If the break-even for bluffing is about 30%, how do we account for the fact that the Esther Bluff tactic works about 70% of the time for me? And it should work even better if I was playing in a no-limit rather than a limit game – larger bets make it more prohibitive for an opponent to call a bluff. (I’m sure the Richard B. Reverse Tell adds to its effectiveness.)

When teaching the Esther Bluff tactic to my poker classes and workshops, I explain that it works simply by betting with confidence and self-assuredness – as if knowing you hold the best hand. Somehow, I explain, that message reaches into your opponent’s brain. Then, convinced you have a better hand, he tosses his hole cards into the muck.

Your bluff has worked! You take the pot. But how does it really work? Why is it so effective?

So I was rather excited when I read about a new development at the Ben Gurion University (BGU) of the Negev in the State of Israel. Aha! Now I had the answer. Now I understood how the Esther Bluff really works; why it is so successful.

A team of software engineering students, with the support of several BGU professors in different departments, have developed innovative technology that could enable people to operate a computer without using a keyboard or a mouse – only their brain waves.

According to Professor Rami Puzis of the BGU Department of Information Systems Engineering, the technology is designed to assist those who are physically disabled who would otherwise be unable to manipulate a computer mouse or keyboard. A noble cause! (Bill Gates: Are you listening?)

The students have demonstrated the technology by developing a prototype portable helmet with devices that sense the disabled person’s thoughts and concomitant brain activity, and transmit them to, in this case, a computer that then responds accordingly.

They were successful in sending a hands-free e-mail message. Brain waves – thoughts – can be transmitted from one person to another who will then react just as the computer did.

Certainly, we humans cannot see spoken words or sounds; nevertheless they are transmitted through the air to our ears, which translate the air waves into words we can understand and act on. Likewise, our thoughts are transmitted by what are often called brain waves – invisible to our eyes but still very real.

That’s exactly what you do when you use the Esther Bluff tactic. The opponent receives these brain waves. If they give the “right” message, the opponent folds his hand, leaving the pot for you to enjoy and add to your stacks of chips.
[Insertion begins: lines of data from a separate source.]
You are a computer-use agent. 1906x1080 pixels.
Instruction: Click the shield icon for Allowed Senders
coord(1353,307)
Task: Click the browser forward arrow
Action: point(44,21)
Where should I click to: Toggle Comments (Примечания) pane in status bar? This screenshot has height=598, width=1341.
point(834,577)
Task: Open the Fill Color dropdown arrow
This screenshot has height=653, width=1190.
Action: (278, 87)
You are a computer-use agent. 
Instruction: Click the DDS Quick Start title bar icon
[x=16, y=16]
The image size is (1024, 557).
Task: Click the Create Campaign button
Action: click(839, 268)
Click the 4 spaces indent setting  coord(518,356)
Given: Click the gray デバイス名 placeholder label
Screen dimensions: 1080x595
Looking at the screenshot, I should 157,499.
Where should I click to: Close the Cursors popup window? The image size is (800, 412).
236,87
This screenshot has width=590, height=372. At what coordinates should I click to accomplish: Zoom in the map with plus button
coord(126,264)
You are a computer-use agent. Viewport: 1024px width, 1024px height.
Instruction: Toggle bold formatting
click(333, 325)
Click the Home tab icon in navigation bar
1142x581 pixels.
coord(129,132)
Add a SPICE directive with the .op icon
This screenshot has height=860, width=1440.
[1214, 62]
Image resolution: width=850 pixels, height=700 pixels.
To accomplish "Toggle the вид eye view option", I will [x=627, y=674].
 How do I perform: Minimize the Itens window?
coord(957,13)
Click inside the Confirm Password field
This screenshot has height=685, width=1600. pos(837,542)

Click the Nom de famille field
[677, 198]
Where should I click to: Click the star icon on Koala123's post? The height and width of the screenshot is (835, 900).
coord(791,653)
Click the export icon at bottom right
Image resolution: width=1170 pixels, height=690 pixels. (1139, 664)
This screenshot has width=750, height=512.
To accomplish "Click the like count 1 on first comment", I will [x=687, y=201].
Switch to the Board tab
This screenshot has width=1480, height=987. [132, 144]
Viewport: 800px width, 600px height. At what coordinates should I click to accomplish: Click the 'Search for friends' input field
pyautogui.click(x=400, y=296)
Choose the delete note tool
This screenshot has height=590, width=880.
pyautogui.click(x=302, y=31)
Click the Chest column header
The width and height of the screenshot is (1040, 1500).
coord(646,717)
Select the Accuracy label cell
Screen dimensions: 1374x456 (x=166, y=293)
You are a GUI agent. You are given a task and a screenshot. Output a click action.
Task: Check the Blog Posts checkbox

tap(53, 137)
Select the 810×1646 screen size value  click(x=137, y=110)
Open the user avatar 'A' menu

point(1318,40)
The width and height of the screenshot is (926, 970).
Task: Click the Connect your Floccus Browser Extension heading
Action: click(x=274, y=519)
Having said that, there are some precautions: Be aware that all people will not react the same way to the thought message. For example, a Calling-Station is prone to resist the message and call you anyway. Avoid trying to bluff out such players. Likewise, an opponent with a big hand is likely to reject the message.

Don’t try to bluff out an opponent who may be holding a strong hand. Focus on opponents who may have a small pair or, you believe, were drawing to a straight or flush but did not connect. These players will be more receptive to your brain message – to the Esther Bluff.

One other caution: Don’t use the Esther Bluff too often. Be selective in choosing the opportunities that best fit the action.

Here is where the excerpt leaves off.